Rezension

Ein melancholischer Roman

TEXT - Dmitry Glukhovsky

TEXT
von Dmitry Glukhovsky

Bewertet mit 3 Sternen

Nach sieben Jahren Straflager darf Ilja endlich nach Hause zurückkehren, doch schnell stellt er fest, dass er nicht einfach so sein altes Leben weiterleben kann. Seine Mutter ist kurz vor seiner Ankunft verstorben und seine Freundin hat längst einen anderen Mann. Vor lauter Wut sucht er Petja auf, der ihm damals Drogen untergeschoben hat und bringt ihn ihm Affekt um... .
In diesem etwas schwermütigem, aber sprachgewaltigem Roman erzählt Dmitry Glukhovsky von einem jungen Menschen, dem übel mitgespielt wurde und der sich mit einer schrecklichen Tat im Nacken nun in Moskau durchschlagen muss. Dabei übernimmt Ilja quasi das Leben seines größten Feindes mit dessen Smartphone und kommt damit erstaunlich gut durch.
Ilja ist von Anfang an keine sympatische Figur. Obwohl ihm wirklich übel mitgespielt worden ist, hat man nur zeitweise etwas Mitleid, weil er sich ziemlich schnell in eine sehr kritische Richtung entwickelt. Anstatt zu versuchen, sein Leben wieder in geordnete Bahnen zu lenken, wird er zum Mörder und verbaut sich seinen Neustart gleich selbst. 
Das eigentlich spannende an Iljas Geschichte ist jedoch, dass er das Smartphone von Petja an sich und so auch gleich dessen Leben übernimmt. Für mich war dabei erschreckend, wie einfach und schnell scheinbar anhand von Textnachrichten, Bildern und E-mails, rekonstruiert werden kann, wie eine Person lebt und was sie tut. Vor allen Dingen zeigt sich im Roman auch, wie einfach es Ilja fällt, Petja nachzuahmen und seinen Kontakten wie der Mutter, der Freundin und Kollegen so zu antworten, dass dessen Verschwinden ihnen gar nicht auffällt.
Der Autor schreibt melancholisch und schafft es, den Geisteszustand, die Hoffnungslosigkeit und die Gefühle von Ilja sehr gut darzustellen.

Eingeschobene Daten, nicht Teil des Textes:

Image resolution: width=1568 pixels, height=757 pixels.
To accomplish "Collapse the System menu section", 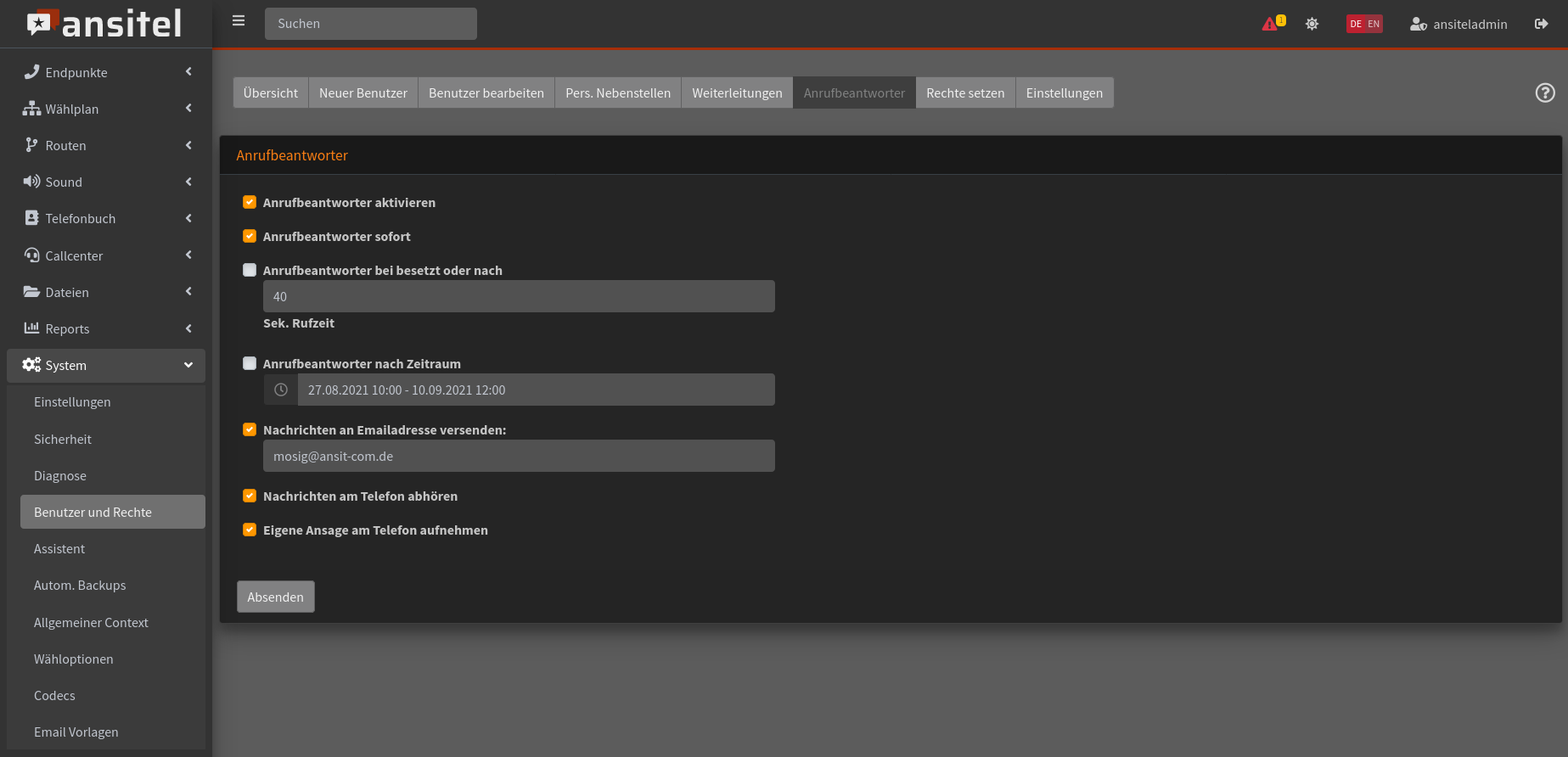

Leider wird die Zeit im Straflager im Roman völlig ausgeklammert und kaum bis gar nicht beschrieben, was ich sehr schade fand.
Insgesamt hat mich ,,Text" letztendlich etwas ratlos zurückgelassen und ich hatte mir auch etwas mehr Spannung versprochen. Letztendlich hat das Buch meinen Geschmack nicht ganz getroffen, aber dennoch empfehle ich es hier weiter.